Stored items
^^^^^^^^^^^^^^^^

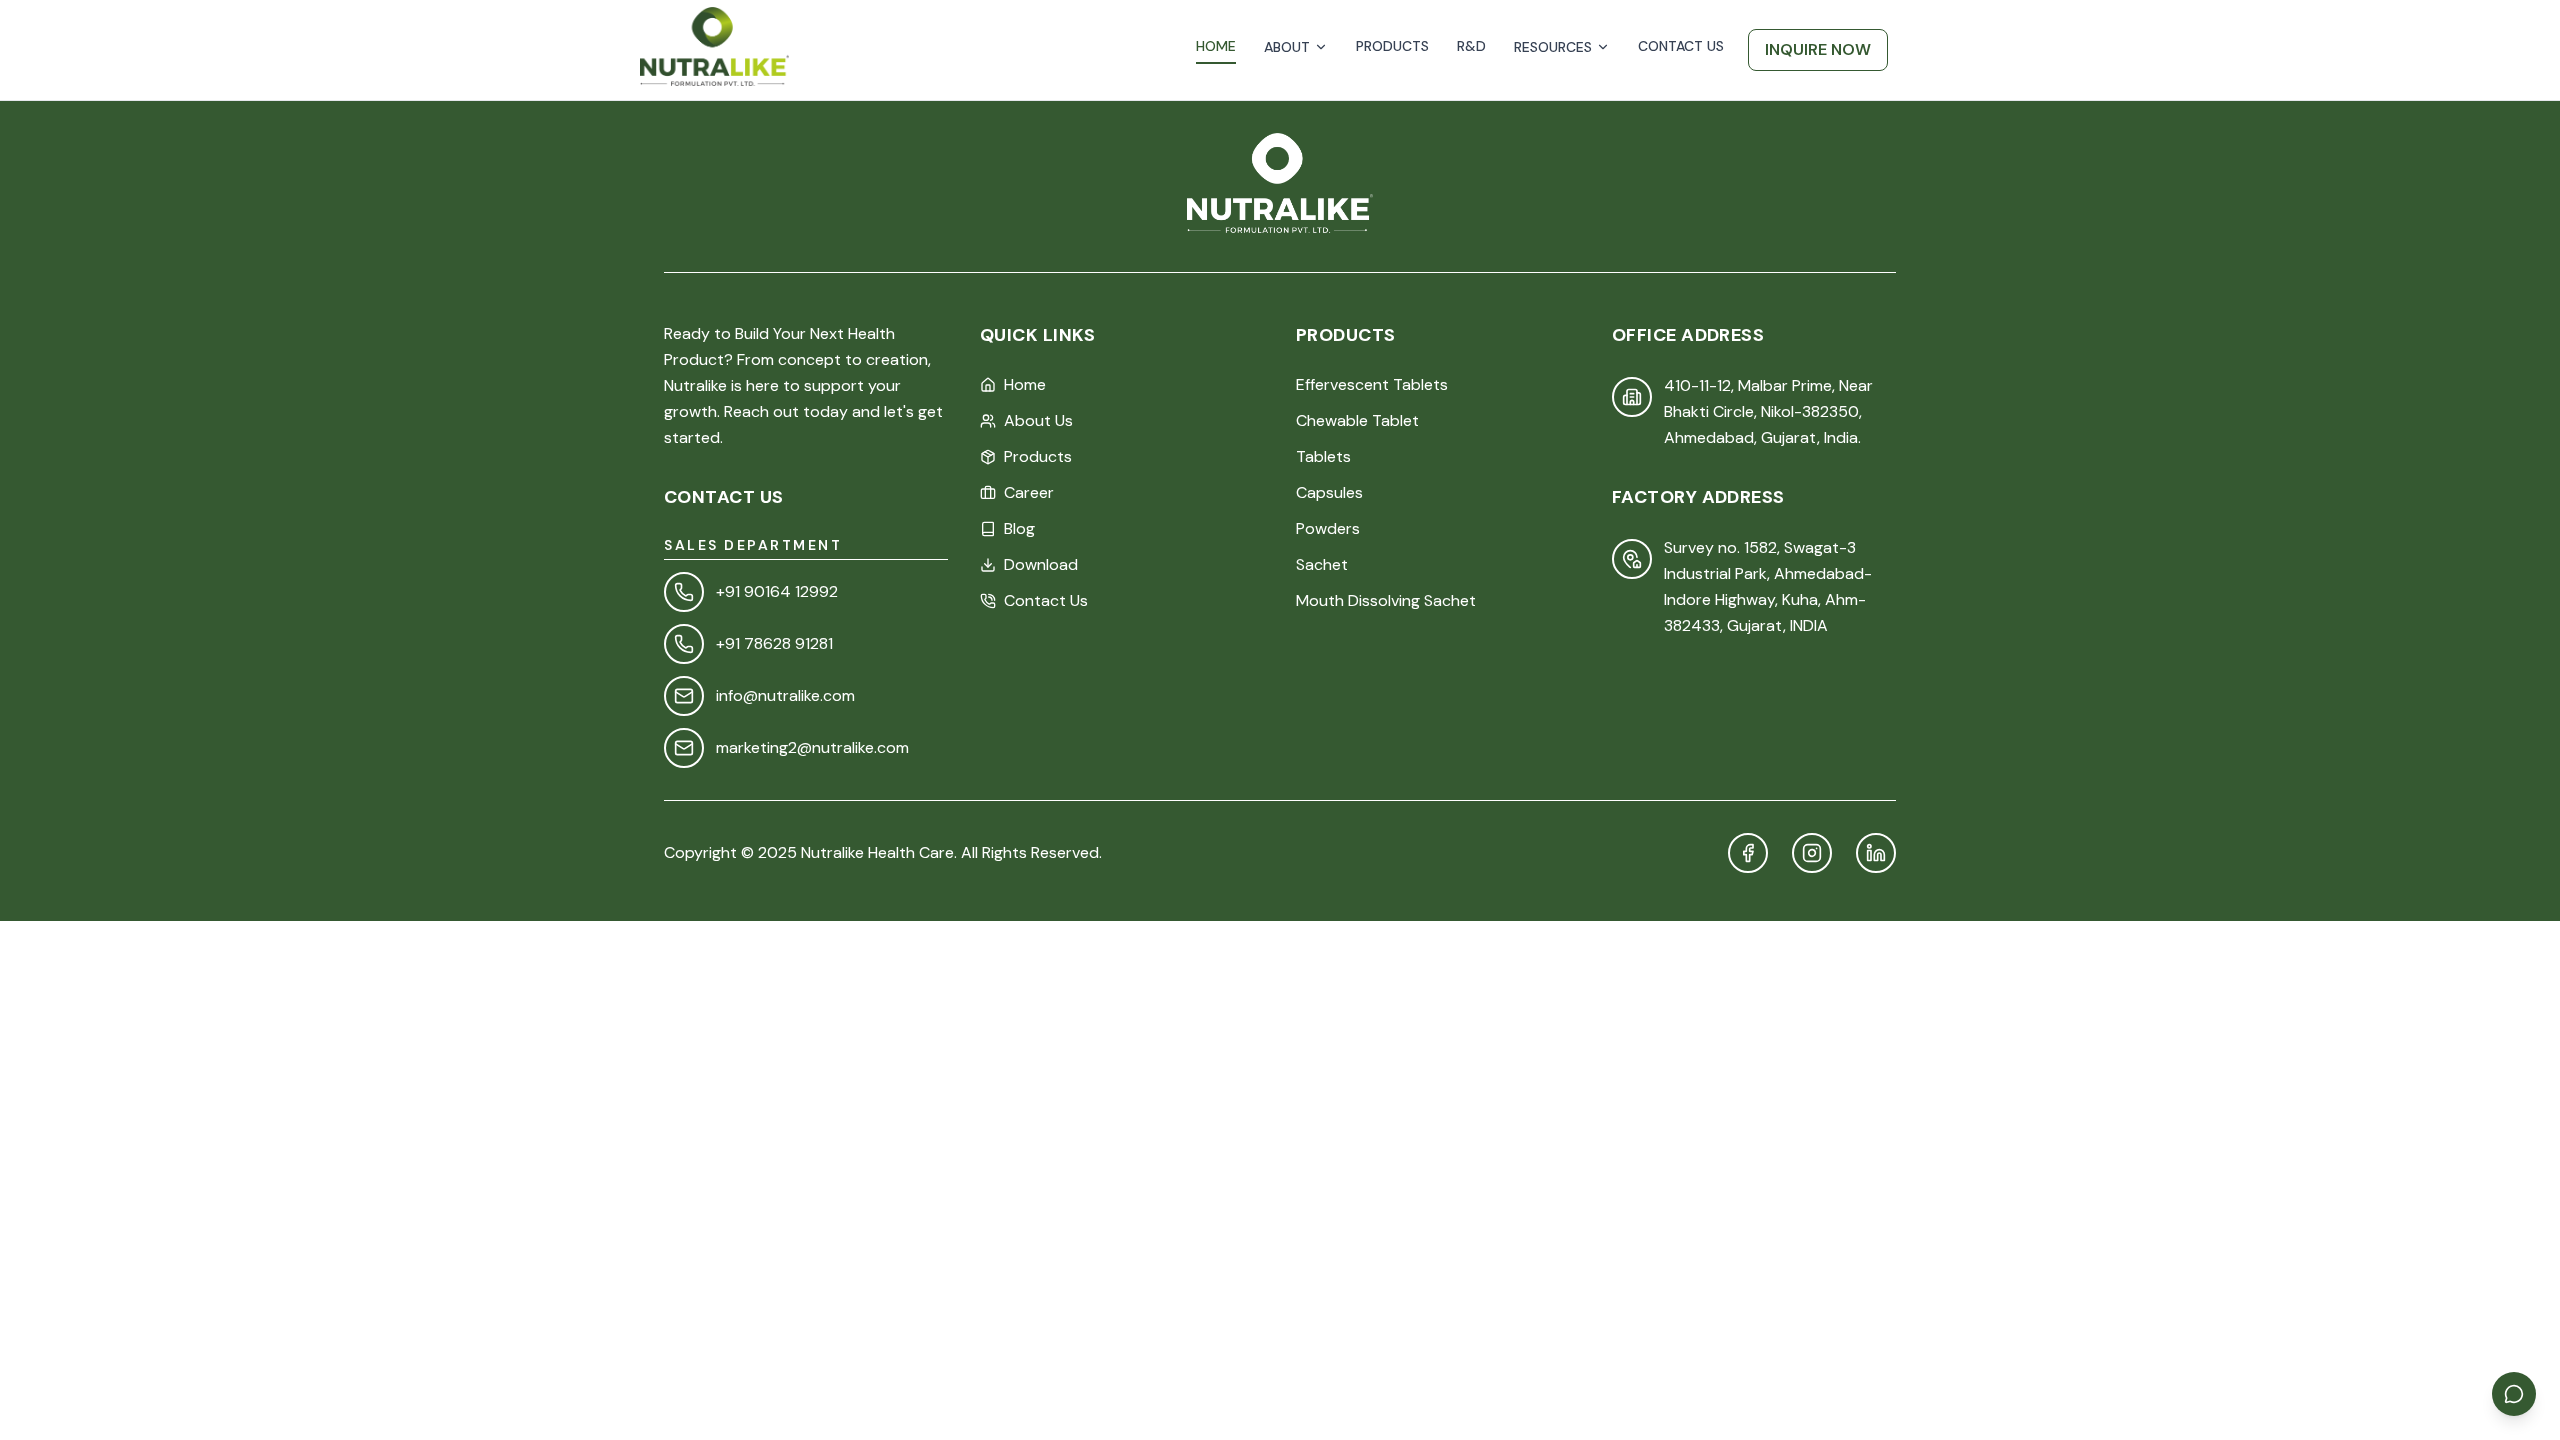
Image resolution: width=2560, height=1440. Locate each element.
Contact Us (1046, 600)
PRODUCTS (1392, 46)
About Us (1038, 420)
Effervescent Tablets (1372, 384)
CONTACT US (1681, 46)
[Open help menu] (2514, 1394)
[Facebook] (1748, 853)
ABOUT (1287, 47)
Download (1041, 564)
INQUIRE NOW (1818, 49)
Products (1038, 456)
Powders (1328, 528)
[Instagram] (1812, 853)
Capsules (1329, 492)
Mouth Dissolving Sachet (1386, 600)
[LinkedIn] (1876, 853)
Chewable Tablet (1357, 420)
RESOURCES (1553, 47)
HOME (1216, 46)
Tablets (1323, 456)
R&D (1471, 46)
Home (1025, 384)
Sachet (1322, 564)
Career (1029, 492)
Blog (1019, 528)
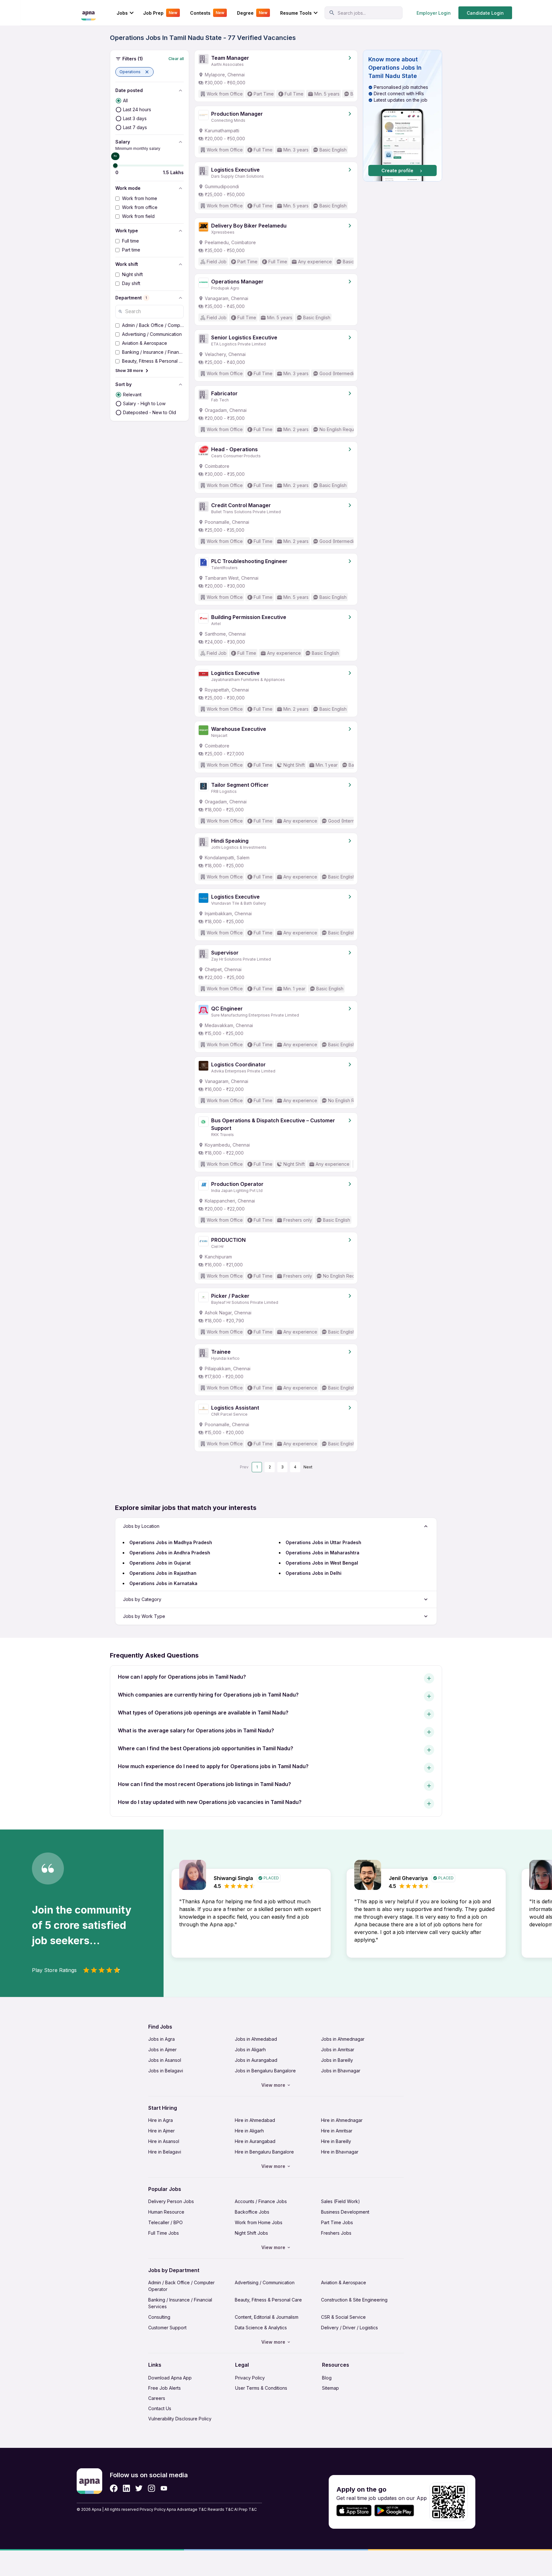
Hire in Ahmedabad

^^^^^^^^^^^^^^^^

What the reply must contain is an exact transcription of the data above and none of its pictures.

§ **Answer space**
Image resolution: width=2560, height=1440. Locate each element.
Contact Us (1046, 600)
PRODUCTS (1392, 46)
About Us (1038, 420)
Effervescent Tablets (1372, 384)
CONTACT US (1681, 46)
[Open help menu] (2514, 1394)
[Facebook] (1748, 853)
ABOUT (1287, 47)
Download (1041, 564)
INQUIRE NOW (1818, 49)
Products (1038, 456)
Powders (1328, 528)
[Instagram] (1812, 853)
Capsules (1329, 492)
Mouth Dissolving Sachet (1386, 600)
[LinkedIn] (1876, 853)
Chewable Tablet (1357, 420)
RESOURCES (1553, 47)
HOME (1216, 46)
Tablets (1323, 456)
R&D (1471, 46)
Home (1025, 384)
Sachet (1322, 564)
Career (1029, 492)
Blog (1019, 528)
Hire in Ahmedabad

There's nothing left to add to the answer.